Action item =
Could you copy each line of the listing that holds "will"?

Data supplied =

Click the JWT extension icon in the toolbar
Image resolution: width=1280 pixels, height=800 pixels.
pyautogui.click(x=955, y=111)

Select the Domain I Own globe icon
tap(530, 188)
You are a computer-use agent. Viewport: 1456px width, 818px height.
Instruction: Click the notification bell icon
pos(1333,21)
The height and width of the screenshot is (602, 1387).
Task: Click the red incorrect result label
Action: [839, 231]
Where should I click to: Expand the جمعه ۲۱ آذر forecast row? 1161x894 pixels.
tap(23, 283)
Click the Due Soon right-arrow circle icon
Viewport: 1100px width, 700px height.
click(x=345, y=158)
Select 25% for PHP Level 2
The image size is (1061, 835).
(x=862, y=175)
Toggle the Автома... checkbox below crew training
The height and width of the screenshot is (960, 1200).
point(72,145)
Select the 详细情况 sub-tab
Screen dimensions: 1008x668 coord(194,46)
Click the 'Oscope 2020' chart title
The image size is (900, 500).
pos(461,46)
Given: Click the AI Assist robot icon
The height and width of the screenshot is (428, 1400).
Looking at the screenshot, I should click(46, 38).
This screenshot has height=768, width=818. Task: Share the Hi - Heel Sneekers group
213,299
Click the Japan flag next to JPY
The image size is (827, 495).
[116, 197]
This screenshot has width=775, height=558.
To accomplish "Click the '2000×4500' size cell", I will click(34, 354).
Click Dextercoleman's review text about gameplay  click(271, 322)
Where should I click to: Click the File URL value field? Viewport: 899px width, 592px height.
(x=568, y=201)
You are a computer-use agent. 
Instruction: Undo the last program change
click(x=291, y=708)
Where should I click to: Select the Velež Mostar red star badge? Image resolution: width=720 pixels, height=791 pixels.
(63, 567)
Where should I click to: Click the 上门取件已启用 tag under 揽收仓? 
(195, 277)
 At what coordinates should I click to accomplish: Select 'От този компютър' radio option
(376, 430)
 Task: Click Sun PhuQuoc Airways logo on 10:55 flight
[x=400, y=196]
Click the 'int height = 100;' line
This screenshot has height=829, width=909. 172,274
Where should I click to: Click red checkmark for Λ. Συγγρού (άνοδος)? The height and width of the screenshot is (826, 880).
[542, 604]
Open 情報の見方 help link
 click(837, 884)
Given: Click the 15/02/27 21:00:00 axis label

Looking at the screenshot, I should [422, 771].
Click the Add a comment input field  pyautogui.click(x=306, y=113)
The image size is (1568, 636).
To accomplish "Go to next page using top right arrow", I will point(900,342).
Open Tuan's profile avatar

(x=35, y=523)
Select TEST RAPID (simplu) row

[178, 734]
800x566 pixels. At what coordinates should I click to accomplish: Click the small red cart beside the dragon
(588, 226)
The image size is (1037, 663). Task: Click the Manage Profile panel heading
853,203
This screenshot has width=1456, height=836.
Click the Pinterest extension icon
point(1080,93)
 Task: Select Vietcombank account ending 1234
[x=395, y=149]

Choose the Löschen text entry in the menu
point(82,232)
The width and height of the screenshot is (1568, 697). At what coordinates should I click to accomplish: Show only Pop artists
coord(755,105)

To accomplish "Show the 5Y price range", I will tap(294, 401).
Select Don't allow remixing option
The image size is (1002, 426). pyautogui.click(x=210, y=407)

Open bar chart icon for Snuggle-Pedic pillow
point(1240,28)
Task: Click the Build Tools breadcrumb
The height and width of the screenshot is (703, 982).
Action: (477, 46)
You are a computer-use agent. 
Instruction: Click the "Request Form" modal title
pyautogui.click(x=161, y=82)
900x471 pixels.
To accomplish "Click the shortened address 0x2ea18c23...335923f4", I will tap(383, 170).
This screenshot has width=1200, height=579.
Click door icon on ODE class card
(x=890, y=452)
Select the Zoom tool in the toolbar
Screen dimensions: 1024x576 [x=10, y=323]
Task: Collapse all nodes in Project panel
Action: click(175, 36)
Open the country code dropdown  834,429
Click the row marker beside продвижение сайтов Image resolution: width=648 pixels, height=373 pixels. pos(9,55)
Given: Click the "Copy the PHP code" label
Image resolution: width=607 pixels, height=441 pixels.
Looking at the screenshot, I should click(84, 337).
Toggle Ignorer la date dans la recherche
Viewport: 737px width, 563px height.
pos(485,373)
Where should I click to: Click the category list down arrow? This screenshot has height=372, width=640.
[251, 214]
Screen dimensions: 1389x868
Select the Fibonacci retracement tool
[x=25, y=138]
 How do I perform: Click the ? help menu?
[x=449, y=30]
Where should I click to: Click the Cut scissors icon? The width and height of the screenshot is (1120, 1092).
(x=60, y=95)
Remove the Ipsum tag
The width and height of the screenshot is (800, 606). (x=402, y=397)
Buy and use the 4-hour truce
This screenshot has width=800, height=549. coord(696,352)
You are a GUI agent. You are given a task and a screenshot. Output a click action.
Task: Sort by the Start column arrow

Solution to this problem =
To accomplish "Click the '2000×4500' size cell", I will click(34, 354).
To accomplish "Go to next page using top right arrow", I will point(900,342).
To accomplish "Show the 5Y price range", I will tap(294, 401).
To accomplish "Click the shortened address 0x2ea18c23...335923f4", I will tap(383, 170).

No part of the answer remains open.